In Fiction — in literature as well as in film — work is not usually the central issue. On the contrary: the main characters of most more or less plausibly realistic fictional narratives are provided at the outset with some means, however sketchy, of supporting themselves so that the story can focus on something else that is presumably more interesting: a love story, a passion, a crime, a mystery, self-realization, personal growth, psychological development, etc. The (semi-) literary depiction of work is usually relegated to “engaged writing,” pamphlets, political tracts, propaganda, Arbeiterliteratur, documentaries, diaries, and so forth. This well-established generic division reflects a fundamental perception of work as something necessary but rarely pleasurable, a chore whose rewards — a salary — allow us to be and to do what we would rather do if we had our choice. Work, in short, is the mundane base onto which we build our superstructures of personal growth, leisure, fun, and pleasure.
The backgrounding of work even in so-called realist novels — often qualified as “bourgeois” or “poetic” in the German nineteenth-century context — provides the starting point for the present inquiry into aspects of the vast and multifaceted realm of work. The essay poses a simple question: how is work, labor, one's professional occupation, one's ways of earning a livelihood depicted in three representative nineteenth-century German novels?

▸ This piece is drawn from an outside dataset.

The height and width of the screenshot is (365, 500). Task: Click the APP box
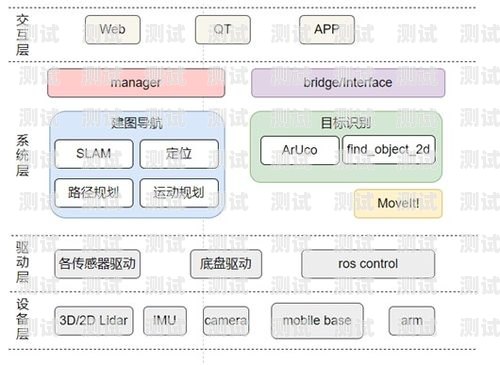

This is not the same, of course, as asking what role work plays in nineteenth-century German society and economy or what role it plays for specific groups of people — the declining nobility, the rising bourgeoisie, peasants moving into cities as workers, the industrialists and entrepreneurs, the emerging management class, or the political and social theorists — although the views of all of these groups would no doubt warrant their own inquiries.
In this study work is framed primarily in the context of a literary inquiry, with reference to extraliterary aspects when necessary. Discourse boundaries are blurry at best. The genre of the realist novel in particular, with its implied theoretical claim to providing plausible extensions of reality into the literary realm, is program-matically linked to extraliterary social, political, and other issues.